Lu Yin'in ilgisi arttı. “Bana daha fazlasını anlat.”
Zi Fang, Lu Yin'e bunu gerçekten söylemek istemediği için tereddüt etti.
Lu Yin alay etti. “O halde endişelenmeyin, bu sırrı mezarınıza götürebilirsiniz.”
“Tanrıların Kökeni.” Zi Fang isteksizce bu sözleri söyledi.
Lu Yin'in kafası karışmıştı. “'Tanrıların Kökeni Nedir?'”
“Tanrıların Kökeni mi?” Hayalet Maymun inanamayarak bağırdı.
Lu Yin'in gözleri parlayarak aletini kapattı ve maymuna sordu: “Orayı biliyor musun?”
Maymun cevap verdi: “Daha önce karşılaşmış olabilirim ama bununla ilgili somut bir detay hatırlamıyorum.”

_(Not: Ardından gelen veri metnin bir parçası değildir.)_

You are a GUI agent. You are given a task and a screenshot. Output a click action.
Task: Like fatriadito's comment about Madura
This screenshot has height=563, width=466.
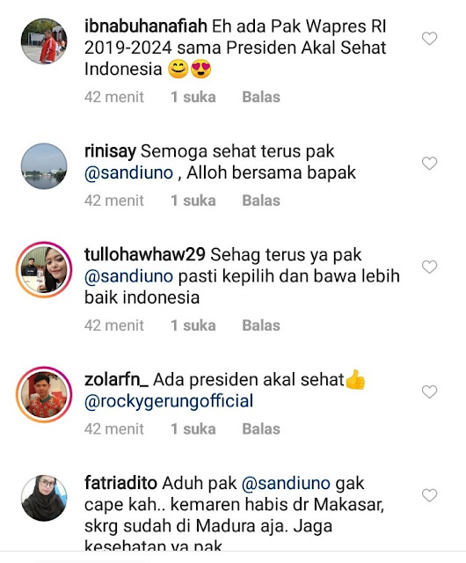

Tam o sırada Lu Yin ile hâlâ görüşme halinde olan Zi Fang konuştu. “Tanrıların Kökeni Neoverse'deki en güçlü şirkettir. Tek başına statüsü onu Mavis Bank, Aurora Enterprises ve Kozmik Tarikat ile karşılaştırılabilir kılıyor. Bu gerçek bir güç merkezidir. Şeref Salonu bile Tanrıların Kökenini aşmaya cesaret edemiyor. Zaman geçtikçe Tanrıların Kökeni mutlak en büyük güçlerden biri olarak selamlandı.”